Collected data
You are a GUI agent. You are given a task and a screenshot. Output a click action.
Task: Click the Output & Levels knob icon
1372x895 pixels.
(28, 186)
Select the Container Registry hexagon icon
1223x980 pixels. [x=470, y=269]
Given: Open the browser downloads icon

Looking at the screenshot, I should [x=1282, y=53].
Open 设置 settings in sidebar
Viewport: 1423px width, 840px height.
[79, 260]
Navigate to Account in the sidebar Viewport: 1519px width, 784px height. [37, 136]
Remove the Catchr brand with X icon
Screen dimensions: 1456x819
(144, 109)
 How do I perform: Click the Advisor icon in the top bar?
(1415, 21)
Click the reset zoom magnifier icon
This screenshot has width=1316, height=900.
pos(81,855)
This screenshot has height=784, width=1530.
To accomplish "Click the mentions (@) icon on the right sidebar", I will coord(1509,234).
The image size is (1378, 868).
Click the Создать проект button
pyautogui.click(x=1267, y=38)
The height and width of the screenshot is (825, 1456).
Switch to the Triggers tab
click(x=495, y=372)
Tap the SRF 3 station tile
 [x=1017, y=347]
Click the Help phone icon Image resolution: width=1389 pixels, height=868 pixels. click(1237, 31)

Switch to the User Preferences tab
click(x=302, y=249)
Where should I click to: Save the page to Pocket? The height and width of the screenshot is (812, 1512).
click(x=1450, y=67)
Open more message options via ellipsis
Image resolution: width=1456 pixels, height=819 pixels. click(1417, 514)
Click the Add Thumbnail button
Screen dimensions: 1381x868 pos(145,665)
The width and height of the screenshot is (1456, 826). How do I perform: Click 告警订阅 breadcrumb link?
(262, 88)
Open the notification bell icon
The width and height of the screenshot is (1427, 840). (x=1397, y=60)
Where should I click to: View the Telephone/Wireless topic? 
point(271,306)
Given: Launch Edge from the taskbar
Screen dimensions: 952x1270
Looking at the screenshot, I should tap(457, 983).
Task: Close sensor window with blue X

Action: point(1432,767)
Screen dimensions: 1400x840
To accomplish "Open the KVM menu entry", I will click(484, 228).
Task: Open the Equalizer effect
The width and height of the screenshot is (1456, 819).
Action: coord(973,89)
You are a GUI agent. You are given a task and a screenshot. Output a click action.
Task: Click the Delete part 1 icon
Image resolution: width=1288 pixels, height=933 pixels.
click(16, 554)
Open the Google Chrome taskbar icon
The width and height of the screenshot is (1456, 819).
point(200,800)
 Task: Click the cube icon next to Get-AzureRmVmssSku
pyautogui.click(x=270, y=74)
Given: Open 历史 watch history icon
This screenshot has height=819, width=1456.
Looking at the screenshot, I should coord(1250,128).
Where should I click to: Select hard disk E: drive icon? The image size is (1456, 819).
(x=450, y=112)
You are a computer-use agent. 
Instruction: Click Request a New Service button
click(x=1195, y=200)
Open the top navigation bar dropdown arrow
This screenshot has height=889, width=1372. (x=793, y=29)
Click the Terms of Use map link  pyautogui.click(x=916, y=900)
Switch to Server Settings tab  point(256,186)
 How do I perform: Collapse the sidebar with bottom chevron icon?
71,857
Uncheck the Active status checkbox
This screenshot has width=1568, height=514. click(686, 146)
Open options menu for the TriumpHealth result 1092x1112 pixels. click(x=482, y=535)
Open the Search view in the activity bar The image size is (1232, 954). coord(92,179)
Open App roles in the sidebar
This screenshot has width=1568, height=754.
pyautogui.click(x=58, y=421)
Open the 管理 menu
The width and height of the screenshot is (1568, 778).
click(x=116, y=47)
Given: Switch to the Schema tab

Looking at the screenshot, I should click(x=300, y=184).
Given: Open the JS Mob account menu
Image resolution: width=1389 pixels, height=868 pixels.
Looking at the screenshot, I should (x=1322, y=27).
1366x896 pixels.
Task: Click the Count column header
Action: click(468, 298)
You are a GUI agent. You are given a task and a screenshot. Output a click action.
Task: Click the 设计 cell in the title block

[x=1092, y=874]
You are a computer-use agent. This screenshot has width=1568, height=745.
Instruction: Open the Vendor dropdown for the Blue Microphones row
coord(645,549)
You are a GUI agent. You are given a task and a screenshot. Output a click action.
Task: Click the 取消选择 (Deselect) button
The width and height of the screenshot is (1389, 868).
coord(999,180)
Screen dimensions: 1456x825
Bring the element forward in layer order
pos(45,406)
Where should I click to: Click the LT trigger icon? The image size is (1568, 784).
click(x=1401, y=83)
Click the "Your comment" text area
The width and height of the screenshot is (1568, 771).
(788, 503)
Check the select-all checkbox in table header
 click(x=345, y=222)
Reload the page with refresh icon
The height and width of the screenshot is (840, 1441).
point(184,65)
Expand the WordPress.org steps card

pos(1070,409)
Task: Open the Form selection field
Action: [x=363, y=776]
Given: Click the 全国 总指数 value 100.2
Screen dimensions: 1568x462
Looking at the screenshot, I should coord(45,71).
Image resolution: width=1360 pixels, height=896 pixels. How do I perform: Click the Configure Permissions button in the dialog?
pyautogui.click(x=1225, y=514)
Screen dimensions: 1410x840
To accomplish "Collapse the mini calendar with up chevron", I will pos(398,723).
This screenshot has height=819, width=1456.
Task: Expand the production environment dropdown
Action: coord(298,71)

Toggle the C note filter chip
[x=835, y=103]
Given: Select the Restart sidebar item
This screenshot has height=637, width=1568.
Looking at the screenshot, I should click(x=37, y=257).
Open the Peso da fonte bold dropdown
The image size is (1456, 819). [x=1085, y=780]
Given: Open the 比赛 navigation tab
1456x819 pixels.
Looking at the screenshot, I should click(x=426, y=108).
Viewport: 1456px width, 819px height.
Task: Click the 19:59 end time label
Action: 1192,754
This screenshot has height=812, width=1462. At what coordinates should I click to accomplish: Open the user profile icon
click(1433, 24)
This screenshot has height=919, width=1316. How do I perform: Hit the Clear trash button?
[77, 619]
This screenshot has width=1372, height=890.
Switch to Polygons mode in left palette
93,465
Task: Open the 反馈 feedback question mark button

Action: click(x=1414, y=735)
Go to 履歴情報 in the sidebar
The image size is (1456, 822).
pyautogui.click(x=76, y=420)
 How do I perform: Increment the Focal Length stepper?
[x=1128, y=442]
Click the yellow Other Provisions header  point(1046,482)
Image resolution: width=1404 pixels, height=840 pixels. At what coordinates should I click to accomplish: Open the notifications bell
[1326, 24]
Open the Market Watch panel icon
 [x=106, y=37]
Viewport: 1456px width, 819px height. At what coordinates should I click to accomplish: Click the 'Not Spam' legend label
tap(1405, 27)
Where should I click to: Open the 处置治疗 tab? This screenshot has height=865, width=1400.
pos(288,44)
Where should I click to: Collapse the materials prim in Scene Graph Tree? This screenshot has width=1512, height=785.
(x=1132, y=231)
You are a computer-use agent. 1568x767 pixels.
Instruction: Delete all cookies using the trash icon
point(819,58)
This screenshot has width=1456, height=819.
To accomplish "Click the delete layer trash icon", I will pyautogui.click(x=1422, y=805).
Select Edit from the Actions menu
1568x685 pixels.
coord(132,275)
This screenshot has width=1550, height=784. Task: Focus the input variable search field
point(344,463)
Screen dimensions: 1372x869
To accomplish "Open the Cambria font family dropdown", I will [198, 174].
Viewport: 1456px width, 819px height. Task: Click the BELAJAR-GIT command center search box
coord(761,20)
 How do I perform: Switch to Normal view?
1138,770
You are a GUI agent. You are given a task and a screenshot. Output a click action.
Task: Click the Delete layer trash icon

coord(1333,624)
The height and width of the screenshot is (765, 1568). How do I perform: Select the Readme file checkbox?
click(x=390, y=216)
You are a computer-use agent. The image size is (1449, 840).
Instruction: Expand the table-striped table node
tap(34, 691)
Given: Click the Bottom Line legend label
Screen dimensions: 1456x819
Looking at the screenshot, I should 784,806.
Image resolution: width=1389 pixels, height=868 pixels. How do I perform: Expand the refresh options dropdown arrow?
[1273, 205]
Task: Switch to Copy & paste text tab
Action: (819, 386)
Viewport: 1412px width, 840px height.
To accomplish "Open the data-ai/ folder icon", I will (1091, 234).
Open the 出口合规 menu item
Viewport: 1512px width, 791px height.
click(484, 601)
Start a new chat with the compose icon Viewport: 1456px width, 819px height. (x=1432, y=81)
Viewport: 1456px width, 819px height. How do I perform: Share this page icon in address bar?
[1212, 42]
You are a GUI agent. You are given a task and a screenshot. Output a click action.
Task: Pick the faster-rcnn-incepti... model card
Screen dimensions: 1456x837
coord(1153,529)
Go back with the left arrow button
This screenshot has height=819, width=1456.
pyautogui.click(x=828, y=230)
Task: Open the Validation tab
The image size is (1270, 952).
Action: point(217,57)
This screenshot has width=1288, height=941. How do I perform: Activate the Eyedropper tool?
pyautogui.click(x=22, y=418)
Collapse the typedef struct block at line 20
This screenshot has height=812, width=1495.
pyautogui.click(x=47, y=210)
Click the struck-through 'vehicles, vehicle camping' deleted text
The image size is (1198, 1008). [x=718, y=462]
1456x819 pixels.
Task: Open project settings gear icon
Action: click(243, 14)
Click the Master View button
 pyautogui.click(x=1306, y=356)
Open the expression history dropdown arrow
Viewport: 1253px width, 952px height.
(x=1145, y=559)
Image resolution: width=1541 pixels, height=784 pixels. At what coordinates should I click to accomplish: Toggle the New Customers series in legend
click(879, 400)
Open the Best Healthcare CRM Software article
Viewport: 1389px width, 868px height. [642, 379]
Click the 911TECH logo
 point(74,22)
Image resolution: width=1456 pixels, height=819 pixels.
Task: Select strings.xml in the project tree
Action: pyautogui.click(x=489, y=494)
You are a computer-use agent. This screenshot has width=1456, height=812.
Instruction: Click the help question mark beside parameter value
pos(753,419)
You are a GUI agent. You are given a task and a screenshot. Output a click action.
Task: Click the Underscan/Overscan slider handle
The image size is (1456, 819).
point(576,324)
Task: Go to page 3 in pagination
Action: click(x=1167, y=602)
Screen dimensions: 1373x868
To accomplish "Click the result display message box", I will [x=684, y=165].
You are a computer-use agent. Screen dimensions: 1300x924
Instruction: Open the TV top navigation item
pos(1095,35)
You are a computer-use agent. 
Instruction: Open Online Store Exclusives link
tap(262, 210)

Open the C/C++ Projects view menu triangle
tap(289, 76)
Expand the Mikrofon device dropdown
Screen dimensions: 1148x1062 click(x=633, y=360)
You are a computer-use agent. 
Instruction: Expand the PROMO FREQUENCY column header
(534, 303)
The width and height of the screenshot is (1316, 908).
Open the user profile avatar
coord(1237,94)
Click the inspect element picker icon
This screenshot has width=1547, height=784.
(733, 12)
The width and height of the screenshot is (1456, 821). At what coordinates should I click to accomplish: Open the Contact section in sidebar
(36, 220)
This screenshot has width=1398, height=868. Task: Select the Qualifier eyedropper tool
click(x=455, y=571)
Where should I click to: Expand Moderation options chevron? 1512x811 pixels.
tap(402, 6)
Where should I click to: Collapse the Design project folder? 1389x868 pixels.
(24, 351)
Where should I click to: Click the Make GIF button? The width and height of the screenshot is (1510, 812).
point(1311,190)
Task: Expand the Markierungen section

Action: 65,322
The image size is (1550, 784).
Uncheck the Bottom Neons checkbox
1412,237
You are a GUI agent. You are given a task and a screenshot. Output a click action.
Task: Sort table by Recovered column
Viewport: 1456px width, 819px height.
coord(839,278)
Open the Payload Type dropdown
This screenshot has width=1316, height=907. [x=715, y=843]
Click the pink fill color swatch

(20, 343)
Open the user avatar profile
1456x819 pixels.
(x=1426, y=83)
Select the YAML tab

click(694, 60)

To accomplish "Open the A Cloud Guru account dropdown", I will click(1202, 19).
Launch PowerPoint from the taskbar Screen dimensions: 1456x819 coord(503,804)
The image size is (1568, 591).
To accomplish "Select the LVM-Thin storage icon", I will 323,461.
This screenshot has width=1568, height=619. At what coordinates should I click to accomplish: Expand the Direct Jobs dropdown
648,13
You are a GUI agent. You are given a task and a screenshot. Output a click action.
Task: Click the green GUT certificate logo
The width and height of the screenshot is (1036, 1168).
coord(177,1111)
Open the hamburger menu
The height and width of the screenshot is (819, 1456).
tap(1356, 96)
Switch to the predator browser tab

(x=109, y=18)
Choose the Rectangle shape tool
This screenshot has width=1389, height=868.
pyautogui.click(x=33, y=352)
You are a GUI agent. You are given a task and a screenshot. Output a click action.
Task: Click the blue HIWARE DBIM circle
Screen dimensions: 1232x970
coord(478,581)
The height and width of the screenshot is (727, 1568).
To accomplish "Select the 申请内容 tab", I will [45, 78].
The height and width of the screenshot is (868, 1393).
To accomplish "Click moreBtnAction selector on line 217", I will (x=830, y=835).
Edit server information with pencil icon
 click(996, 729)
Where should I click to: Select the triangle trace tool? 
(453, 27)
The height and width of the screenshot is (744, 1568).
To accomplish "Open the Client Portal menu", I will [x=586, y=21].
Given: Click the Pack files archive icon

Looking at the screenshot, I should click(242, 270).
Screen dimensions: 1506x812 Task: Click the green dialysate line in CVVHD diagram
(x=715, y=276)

◆ **What you need to do**
Go through the data and show each line that holds "history".

◆ **Solution to this task**
Given: Open 历史 watch history icon
Open the expression history dropdown arrow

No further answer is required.